You now have eyes and hands on a running app. You can see every pixel, tap any button, type into any field, scroll through any list, and read the console output — including print() statements you wrote yourself. This is the full feedback loop: write code, run it, see it, interact with it, debug it, fix it.
This guide teaches you how to be effective.
What you have
You have 31 MCP tools. You don't need to memorize them — but you need to understand the shapes.
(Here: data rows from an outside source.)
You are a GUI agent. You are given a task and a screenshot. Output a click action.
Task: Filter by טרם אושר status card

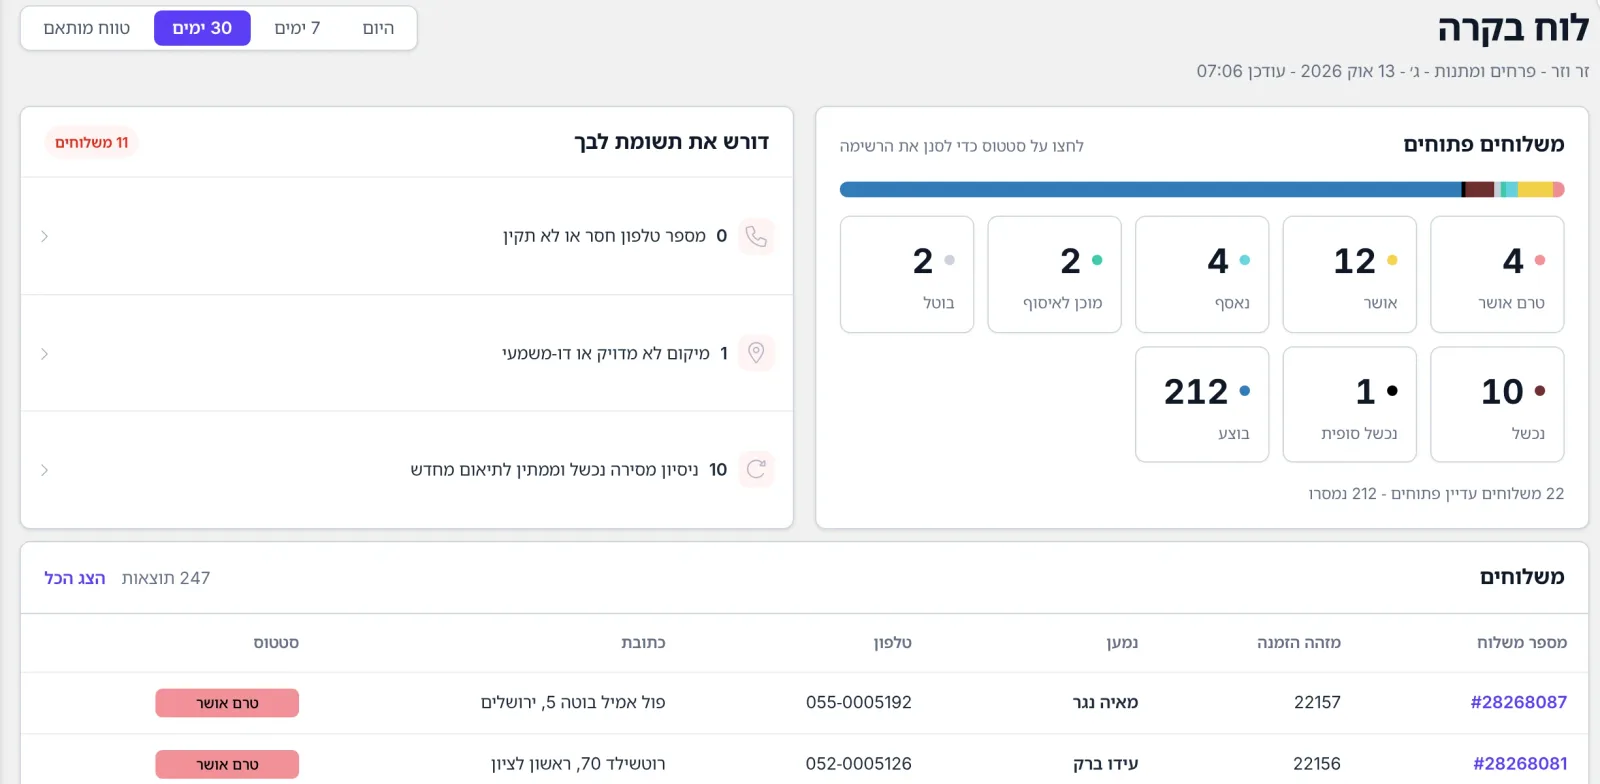pos(1497,274)
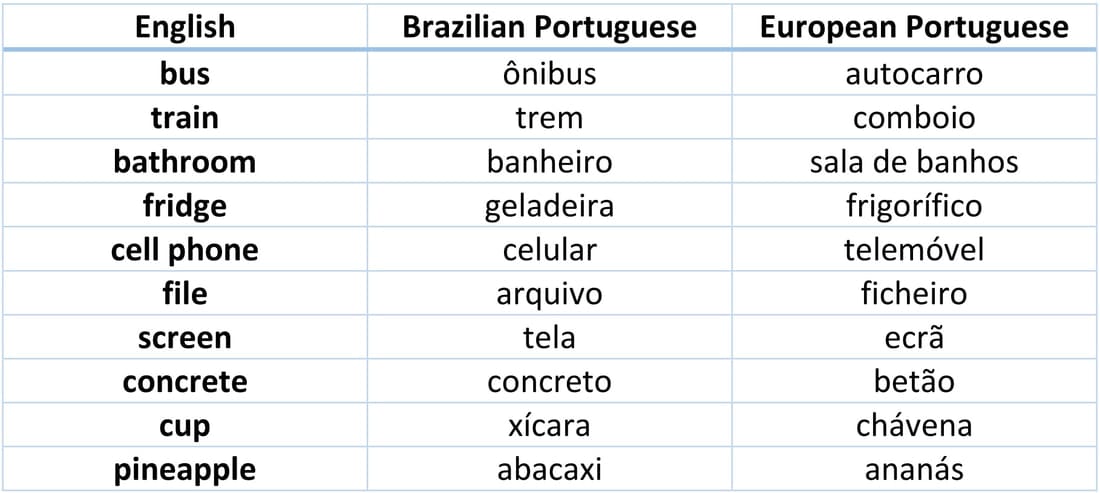Screen dimensions: 1100x493
Task: Click the bold word train
Action: [185, 118]
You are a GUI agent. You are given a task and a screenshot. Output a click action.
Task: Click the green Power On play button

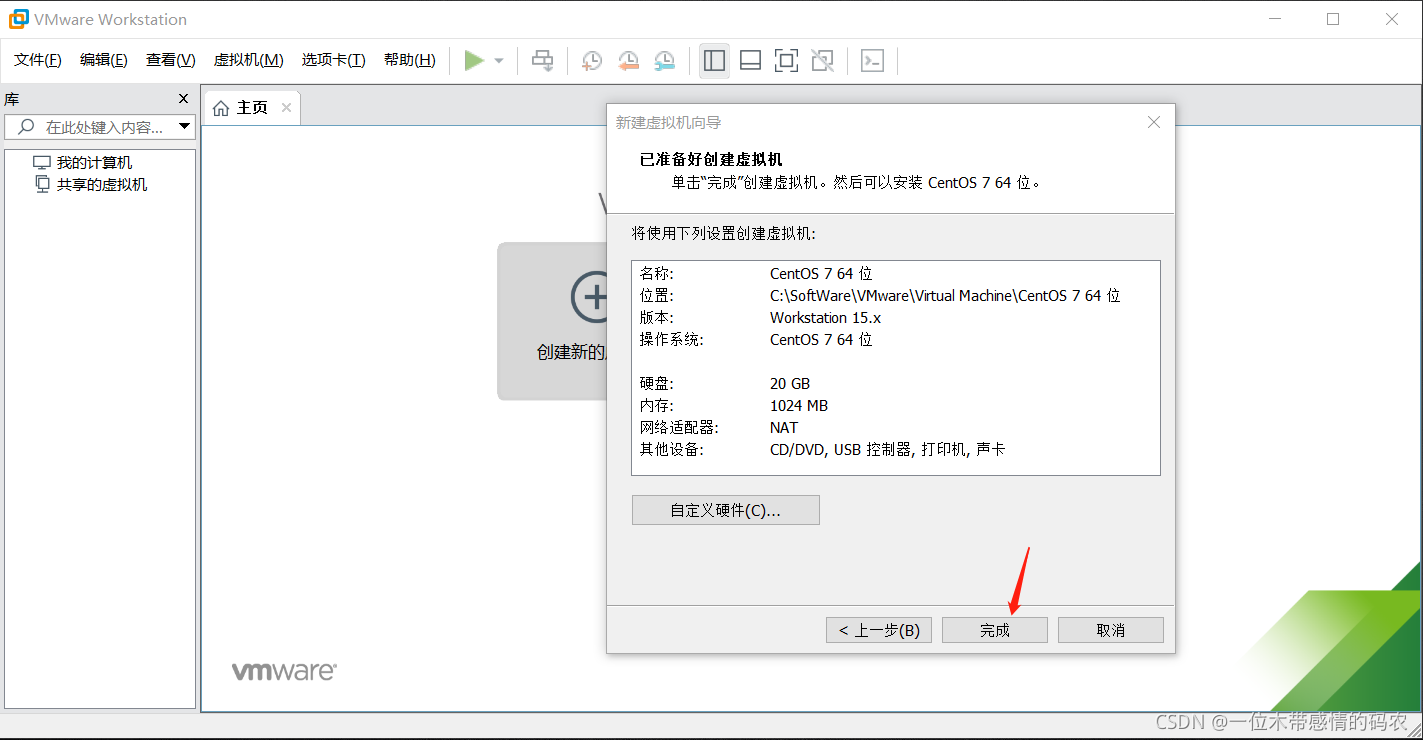tap(474, 61)
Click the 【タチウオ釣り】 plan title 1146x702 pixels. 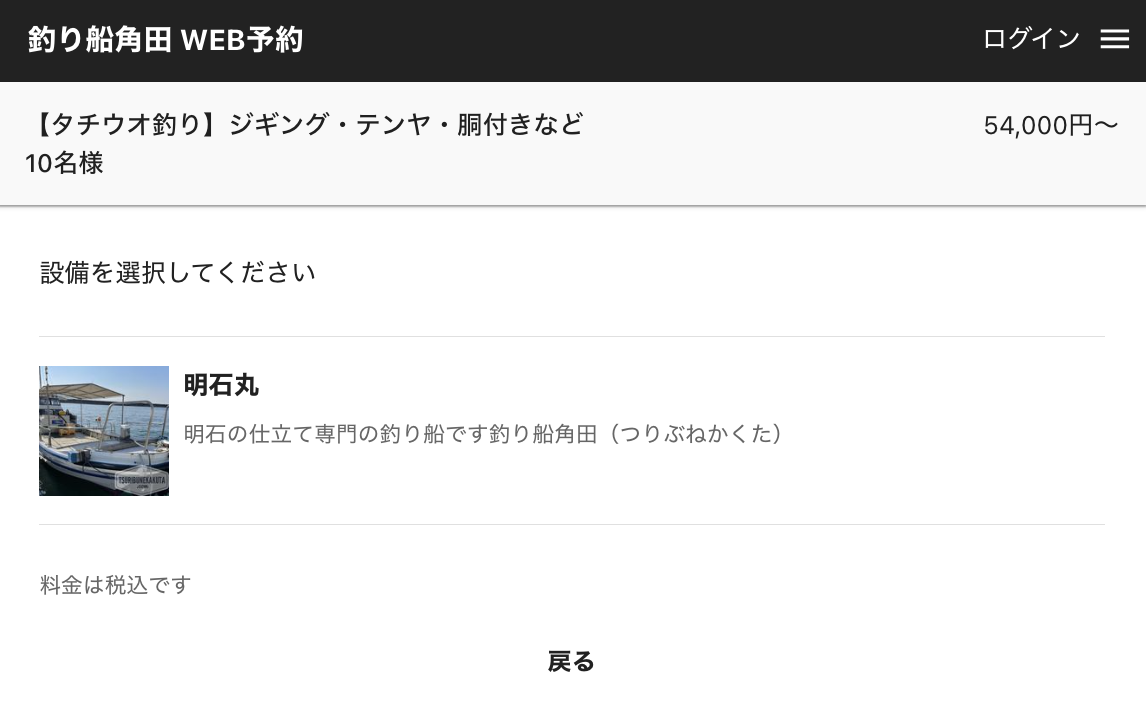click(125, 125)
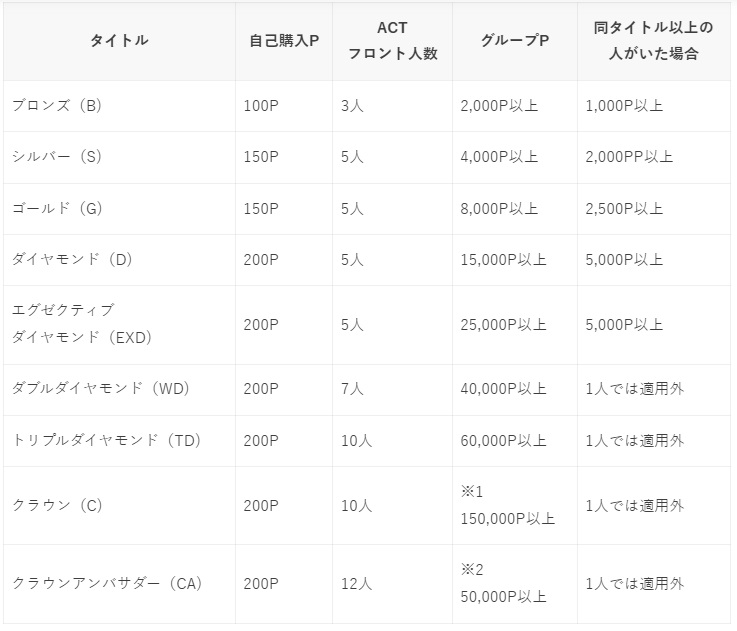The width and height of the screenshot is (737, 631).
Task: Click the 2,000P以上 group points cell
Action: [x=515, y=106]
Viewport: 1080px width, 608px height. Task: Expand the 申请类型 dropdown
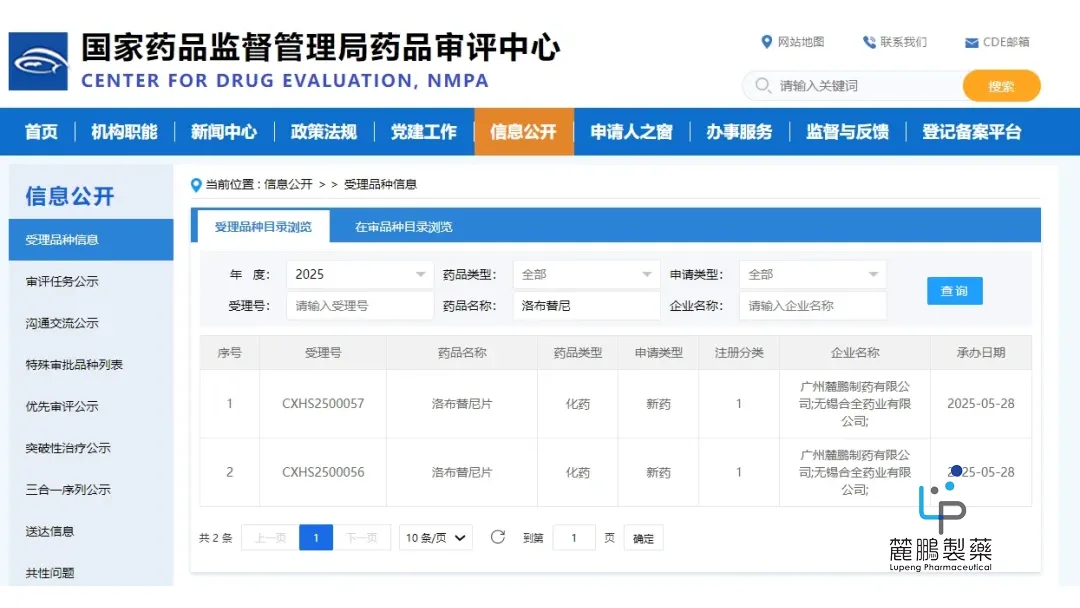812,274
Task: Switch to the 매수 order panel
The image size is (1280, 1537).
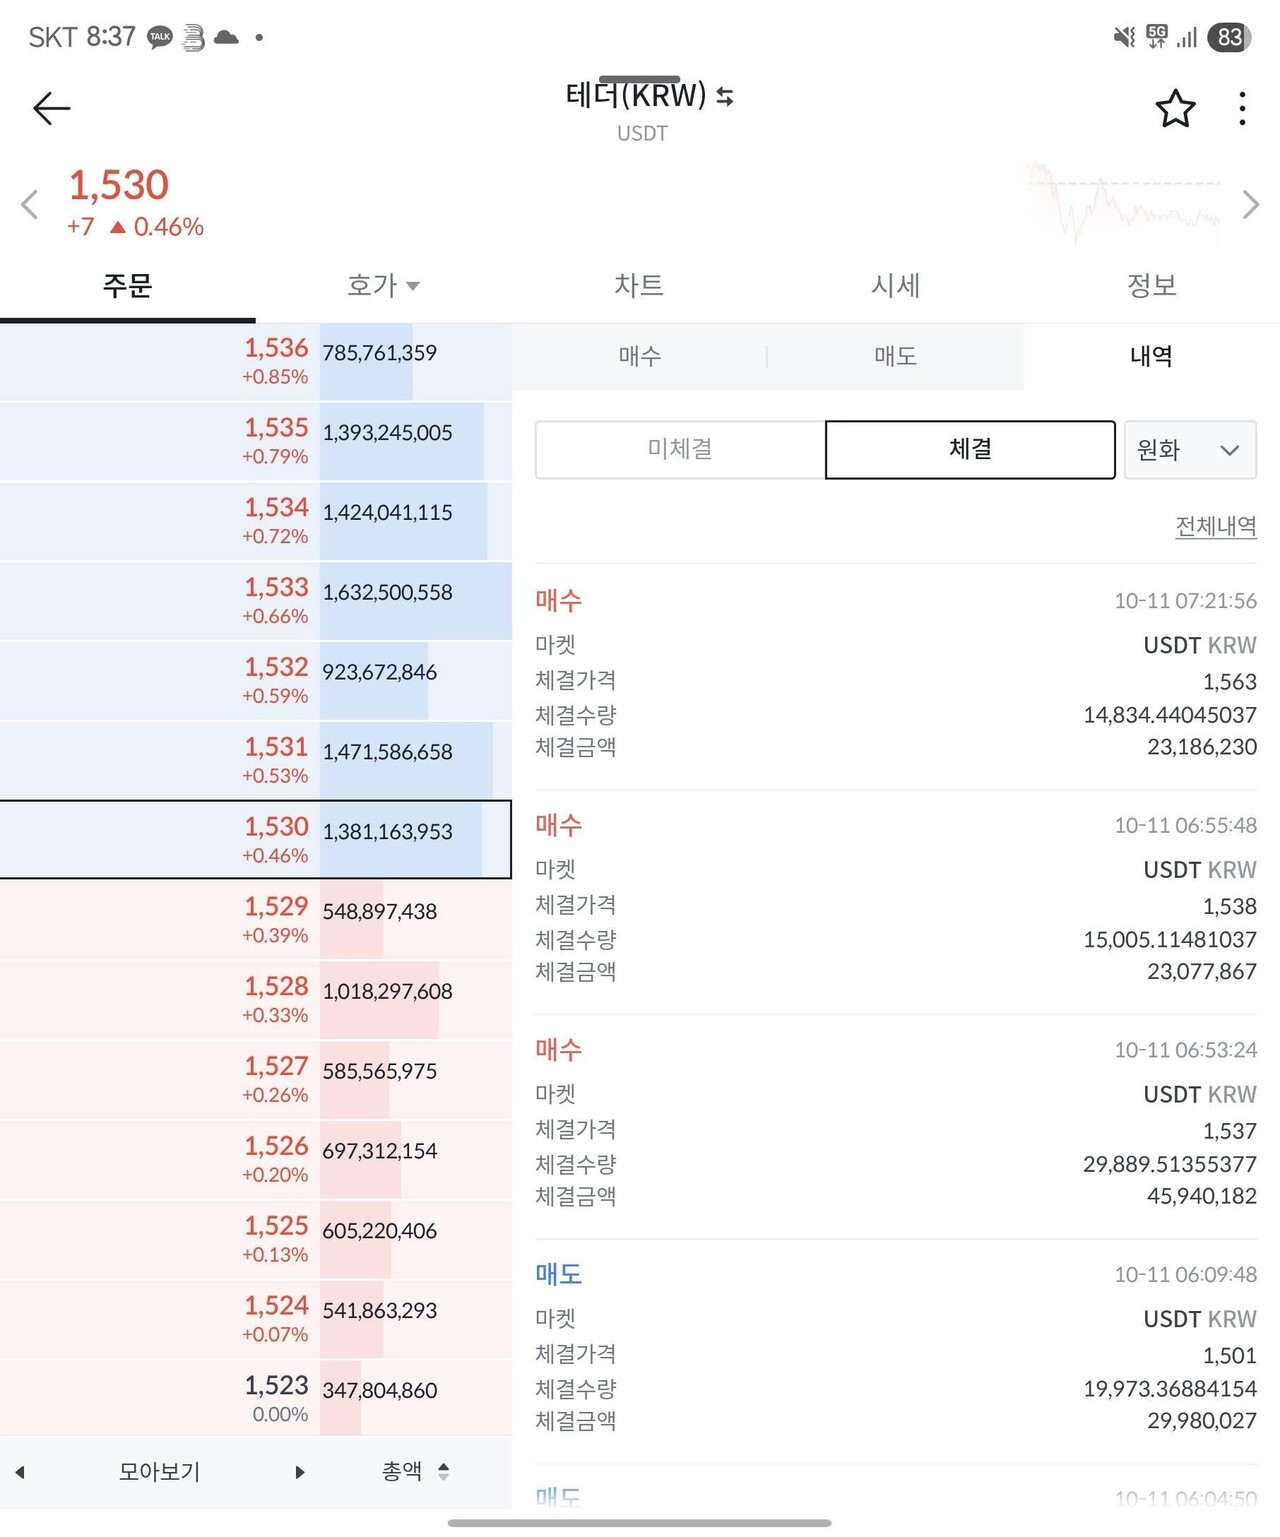Action: [x=640, y=356]
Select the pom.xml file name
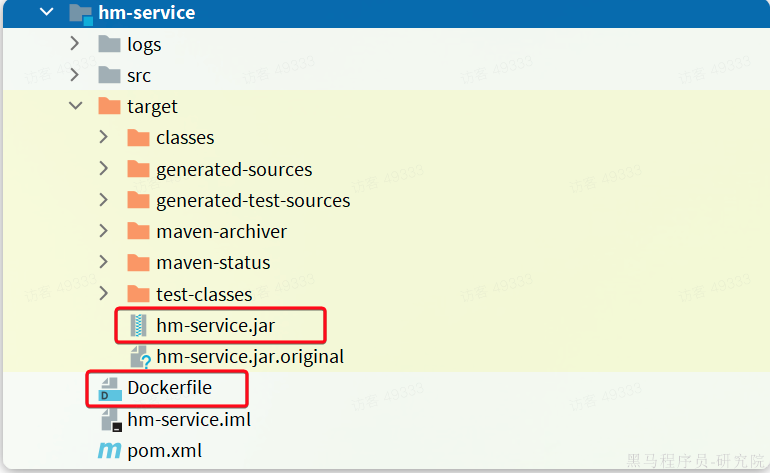The height and width of the screenshot is (473, 770). pos(165,450)
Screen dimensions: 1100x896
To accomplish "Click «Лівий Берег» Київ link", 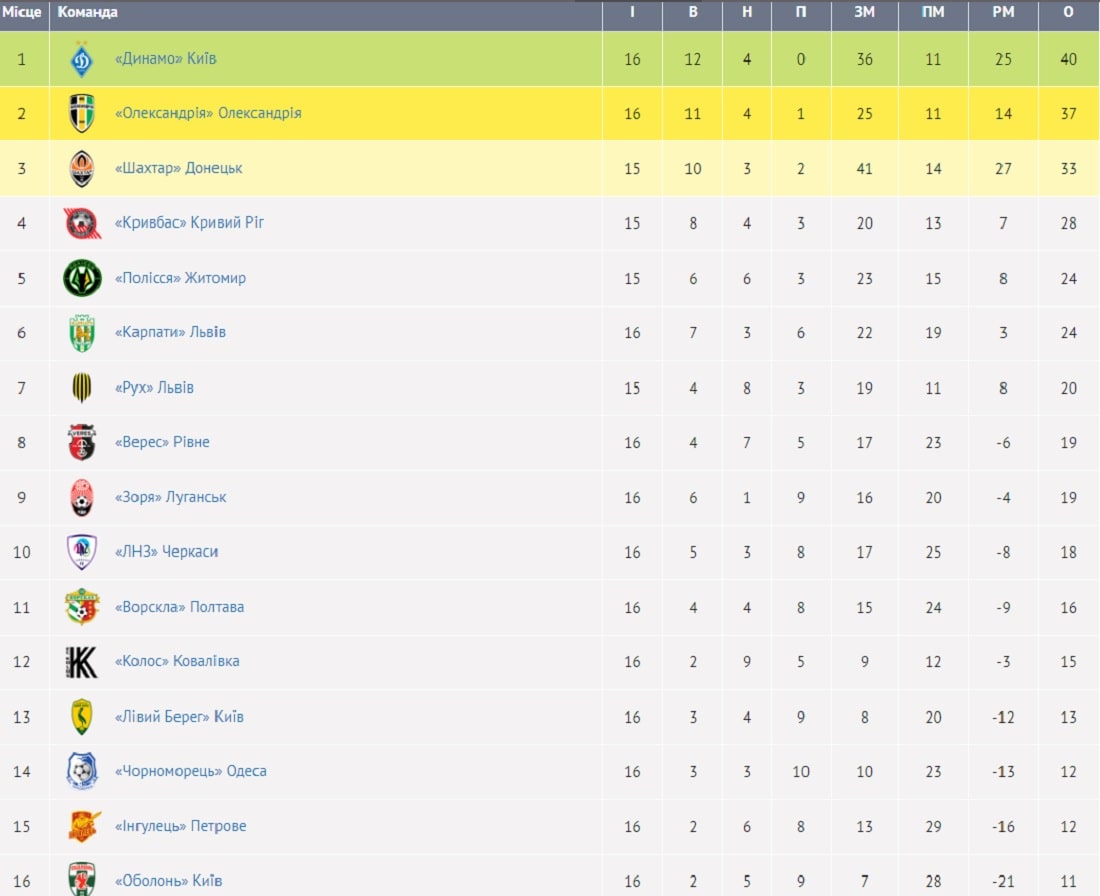I will 179,716.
| Shape | What it does | Key tools |
|---|---|---|
| See | Look at the screen, read the UI structure | screenshot, accessibility_tree |
| Touch | Tap, swipe, scroll, drag, long press | tap, swipe, scroll, drag, long_press |
| Type | Enter and clear text in focused fields | type_text, clear_text |
| Navigate | Move between screens, dismiss things | scroll, tap (back buttons, tabs) |
| Debug | Read runtime output from the app | get_console_output |
| Remember | Store and recall knowledge across sessions | store_note, recall_notes, consolidate_notes |
Every gesture you perform automatically returns a screenshot of the result. You always see what happened. You never need to call screenshot after a gesture.
Why this matters
Before Haptix, you wrote SwiftUI code and hoped it looked right. You asked the developer to describe what they saw. You couldn't verify layout, test interactions, or see runtime behavior.
Now you can:
- Build → run → see — Verify your changes actually look correct on a real device
- Tap through flows — Test navigation, form submissions, edge cases
- Read the console — See
print()output, errors, warnings, crash reasons - Write your own debug prints — Add
print("DEBUG: \(someValue)")to the code, build, trigger the code path, and read the output back - Catch bugs visually — Misaligned views, missing data, broken layouts — you can see them yourself
- Prove your work — The developer trusts you more because you can show that your changes work
You're not guessing anymore. You have the full picture.
The core loop
Everything you do follows one pattern:
Look → Act → Look
- Take a screenshot or read the accessibility tree to understand the current state
- Perform a gesture (tap, scroll, type)
- The response includes a new screenshot — check it
If something unexpected happens, read the console. Errors often explain why.
How to see the screen
Screenshots
screenshot is your primary tool. Use the modes:
- Default — captures the app content
annotated: true— overlays bounding boxes with labels, identifiers, and coordinates on every UI element. Green boxes are interactive, blue are staticfilter: "interactive"— only shows tappable elements. Massive noise reduction on complex screenshighlight: "elementId"— spotlights a single element with a yellow box and crosshair
When reviewing a screen for the first time, use annotated with filter: "interactive" to see what you can tap. Use highlight when you know the identifier but need to see where it sits.
Accessibility tree
accessibility_tree(mode: "compact") returns a flat list of meaningful UI elements with labels, identifiers, values, traits, and frame coordinates. It costs ~2,000 tokens.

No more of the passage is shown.